Write each line of the records below as one string in a JSON list, skipping blank lines.
######
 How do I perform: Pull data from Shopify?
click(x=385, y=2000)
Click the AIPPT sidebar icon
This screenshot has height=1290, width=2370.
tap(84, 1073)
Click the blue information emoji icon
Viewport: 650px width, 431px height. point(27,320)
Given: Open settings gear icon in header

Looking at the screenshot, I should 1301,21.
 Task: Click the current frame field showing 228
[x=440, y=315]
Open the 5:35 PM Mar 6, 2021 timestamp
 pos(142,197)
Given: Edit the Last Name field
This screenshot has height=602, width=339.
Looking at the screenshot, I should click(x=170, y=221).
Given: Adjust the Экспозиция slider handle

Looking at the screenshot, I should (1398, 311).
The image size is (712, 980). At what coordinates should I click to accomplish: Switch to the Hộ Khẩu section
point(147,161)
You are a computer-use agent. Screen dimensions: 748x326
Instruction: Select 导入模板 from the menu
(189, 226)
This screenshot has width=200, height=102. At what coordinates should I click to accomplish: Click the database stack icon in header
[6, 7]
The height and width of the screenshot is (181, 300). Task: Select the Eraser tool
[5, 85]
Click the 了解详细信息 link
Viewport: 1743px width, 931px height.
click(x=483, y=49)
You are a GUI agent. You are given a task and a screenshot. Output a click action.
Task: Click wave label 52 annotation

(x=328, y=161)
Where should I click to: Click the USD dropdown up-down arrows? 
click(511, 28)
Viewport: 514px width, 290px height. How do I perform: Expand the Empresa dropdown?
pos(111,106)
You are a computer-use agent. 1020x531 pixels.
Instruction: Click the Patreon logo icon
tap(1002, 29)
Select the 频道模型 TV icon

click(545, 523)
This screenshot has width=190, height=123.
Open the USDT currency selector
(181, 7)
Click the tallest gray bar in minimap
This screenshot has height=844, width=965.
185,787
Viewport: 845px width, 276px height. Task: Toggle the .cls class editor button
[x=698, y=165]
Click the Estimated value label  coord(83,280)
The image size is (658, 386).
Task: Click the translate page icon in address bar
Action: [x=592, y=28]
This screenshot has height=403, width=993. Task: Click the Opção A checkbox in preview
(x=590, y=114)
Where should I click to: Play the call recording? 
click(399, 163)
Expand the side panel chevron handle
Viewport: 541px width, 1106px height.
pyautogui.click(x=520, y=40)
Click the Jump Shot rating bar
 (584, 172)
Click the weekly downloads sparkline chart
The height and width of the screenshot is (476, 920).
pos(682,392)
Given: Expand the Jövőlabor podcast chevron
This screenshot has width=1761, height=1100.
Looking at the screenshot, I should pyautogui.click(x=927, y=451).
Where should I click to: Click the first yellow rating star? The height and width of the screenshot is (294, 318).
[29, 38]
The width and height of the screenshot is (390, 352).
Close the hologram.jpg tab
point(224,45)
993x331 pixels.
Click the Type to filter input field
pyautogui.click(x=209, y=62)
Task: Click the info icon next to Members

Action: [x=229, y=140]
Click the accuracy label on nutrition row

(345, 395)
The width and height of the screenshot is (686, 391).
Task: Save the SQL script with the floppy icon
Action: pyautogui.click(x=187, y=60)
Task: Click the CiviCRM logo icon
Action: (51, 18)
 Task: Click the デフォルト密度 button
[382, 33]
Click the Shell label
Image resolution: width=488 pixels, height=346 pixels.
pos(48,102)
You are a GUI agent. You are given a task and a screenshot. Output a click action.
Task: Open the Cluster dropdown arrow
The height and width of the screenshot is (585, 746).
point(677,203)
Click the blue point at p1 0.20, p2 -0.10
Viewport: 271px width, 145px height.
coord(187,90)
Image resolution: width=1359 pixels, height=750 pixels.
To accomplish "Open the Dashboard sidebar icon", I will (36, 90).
######
◆ ANSWER TO THE TASK:
[
  " How do I perform: Pull data from Shopify?",
  "click(x=385, y=2000)",
  "Click the AIPPT sidebar icon",
  "This screenshot has height=1290, width=2370.",
  "tap(84, 1073)",
  "Click the blue information emoji icon",
  "Viewport: 650px width, 431px height. point(27,320)",
  "Given: Open settings gear icon in header",
  "Looking at the screenshot, I should 1301,21.",
  " Task: Click the current frame field showing 228",
  "[x=440, y=315]",
  "Open the 5:35 PM Mar 6, 2021 timestamp",
  " pos(142,197)",
  "Given: Edit the Last Name field",
  "This screenshot has height=602, width=339.",
  "Looking at the screenshot, I should click(x=170, y=221).",
  "Given: Adjust the Экспозиция slider handle",
  "Looking at the screenshot, I should (1398, 311).",
  "The image size is (712, 980). At what coordinates should I click to accomplish: Switch to the Hộ Khẩu section",
  "point(147,161)",
  "You are a computer-use agent. Screen dimensions: 748x326",
  "Instruction: Select 导入模板 from the menu",
  "(189, 226)",
  "This screenshot has width=200, height=102. At what coordinates should I click to accomplish: Click the database stack icon in header",
  "[6, 7]",
  "The height and width of the screenshot is (181, 300). Task: Select the Eraser tool",
  "[5, 85]",
  "Click the 了解详细信息 link",
  "Viewport: 1743px width, 931px height.",
  "click(x=483, y=49)",
  "You are a GUI agent. You are given a task and a screenshot. Output a click action.",
  "Task: Click wave label 52 annotation",
  "(x=328, y=161)",
  "Where should I click to: Click the USD dropdown up-down arrows? ",
  "click(511, 28)",
  "Viewport: 514px width, 290px height. How do I perform: Expand the Empresa dropdown?",
  "pos(111,106)",
  "You are a computer-use agent. 1020x531 pixels.",
  "Instruction: Click the Patreon logo icon",
  "tap(1002, 29)",
  "Select the 频道模型 TV icon",
  "click(545, 523)",
  "This screenshot has width=190, height=123.",
  "Open the USDT currency selector",
  "(181, 7)",
  "Click the tallest gray bar in minimap",
  "This screenshot has height=844, width=965.",
  "185,787",
  "Viewport: 845px width, 276px height. Task: Toggle the .cls class editor button",
  "[x=698, y=165]",
  "Click the Estimated value label  coord(83,280)",
  "The image size is (658, 386).",
  "Task: Click the translate page icon in address bar",
  "Action: [x=592, y=28]",
  "This screenshot has height=403, width=993. Task: Click the Opção A checkbox in preview",
  "(x=590, y=114)",
  "Where should I click to: Play the call recording? ",
  "click(399, 163)",
  "Expand the side panel chevron handle",
  "Viewport: 541px width, 1106px height.",
  "pyautogui.click(x=520, y=40)",
  "Click the Jump Shot rating bar",
  " (584, 172)",
  "Click the weekly downloads sparkline chart",
  "The height and width of the screenshot is (476, 920).",
  "pos(682,392)",
  "Given: Expand the Jövőlabor podcast chevron",
  "This screenshot has width=1761, height=1100.",
  "Looking at the screenshot, I should pyautogui.click(x=927, y=451).",
  "Where should I click to: Click the first yellow rating star? The height and width of the screenshot is (294, 318).",
  "[29, 38]",
  "The width and height of the screenshot is (390, 352).",
  "Close the hologram.jpg tab",
  "point(224,45)",
  "993x331 pixels.",
  "Click the Type to filter input field",
  "pyautogui.click(x=209, y=62)",
  "Task: Click the info icon next to Members",
  "Action: [x=229, y=140]",
  "Click the accuracy label on nutrition row",
  "(345, 395)",
  "The width and height of the screenshot is (686, 391).",
  "Task: Save the SQL script with the floppy icon",
  "Action: pyautogui.click(x=187, y=60)",
  "Task: Click the CiviCRM logo icon",
  "Action: (51, 18)",
  " Task: Click the デフォルト密度 button",
  "[382, 33]",
  "Click the Shell label",
  "Image resolution: width=488 pixels, height=346 pixels.",
  "pos(48,102)",
  "You are a GUI agent. You are given a task and a screenshot. Output a click action.",
  "Task: Open the Cluster dropdown arrow",
  "The height and width of the screenshot is (585, 746).",
  "point(677,203)",
  "Click the blue point at p1 0.20, p2 -0.10",
  "Viewport: 271px width, 145px height.",
  "coord(187,90)",
  "Image resolution: width=1359 pixels, height=750 pixels.",
  "To accomplish \"Open the Dashboard sidebar icon\", I will (36, 90)."
]